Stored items
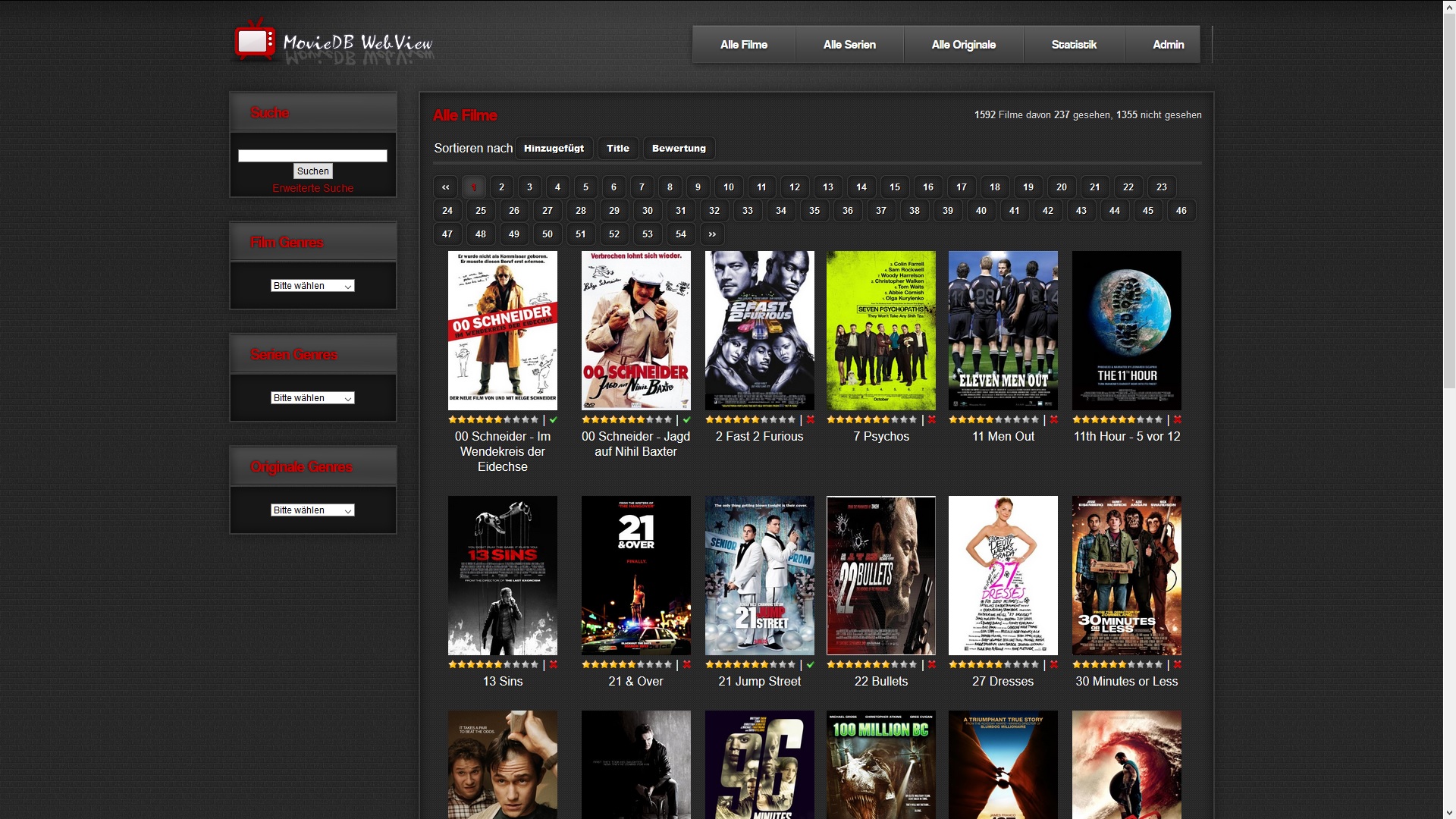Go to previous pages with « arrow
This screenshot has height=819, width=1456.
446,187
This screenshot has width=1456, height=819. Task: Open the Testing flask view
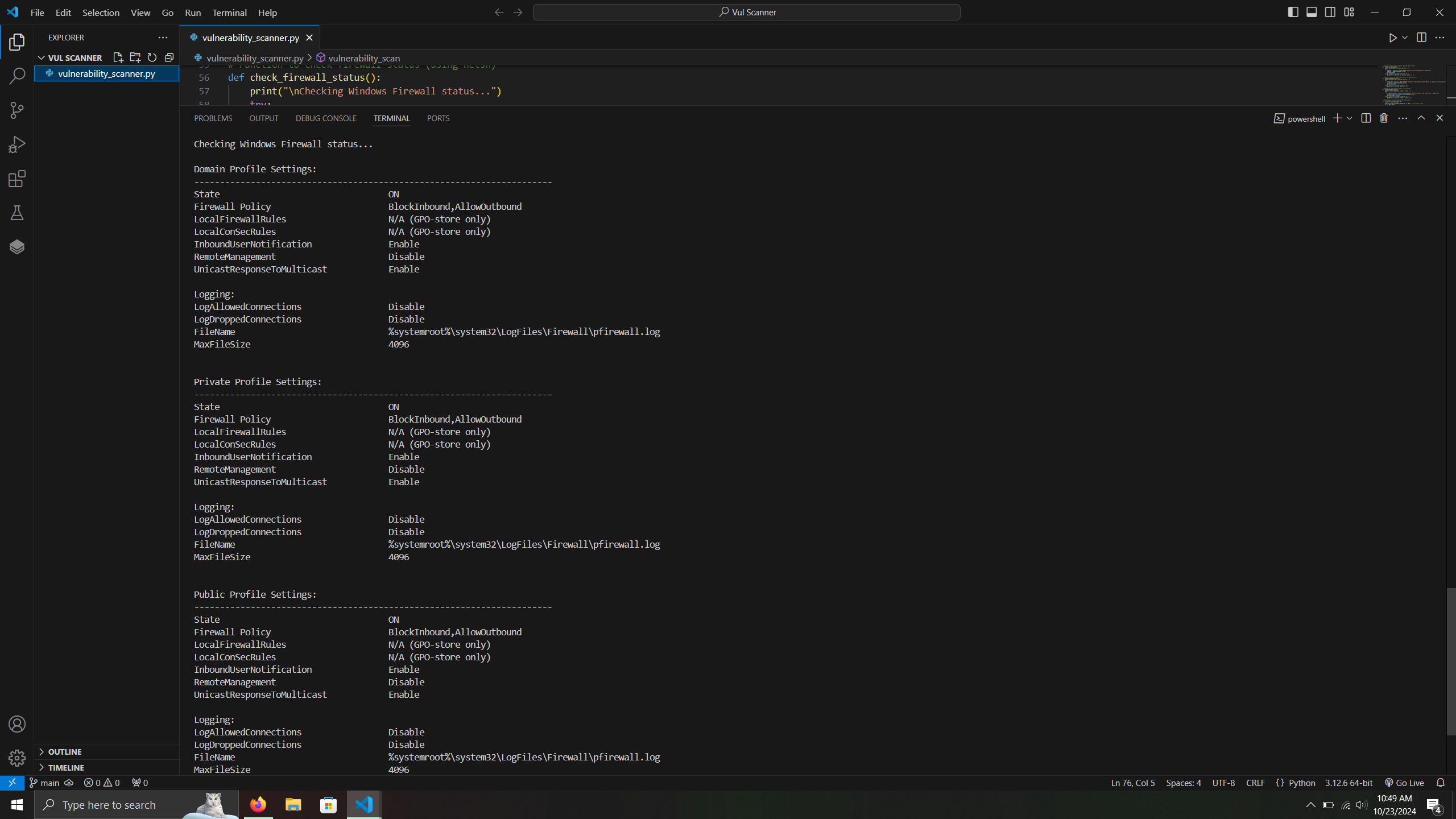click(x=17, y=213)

TASK REQUIREMENTS: Leave every picture out and write out, word for word, the lines from the one that contains "This screenshot has width=1456, height=819." through the last line of the records.

RESPONSE TO THIS EXERCISE:
This screenshot has width=1456, height=819. Task: Open the Testing flask view
click(x=17, y=213)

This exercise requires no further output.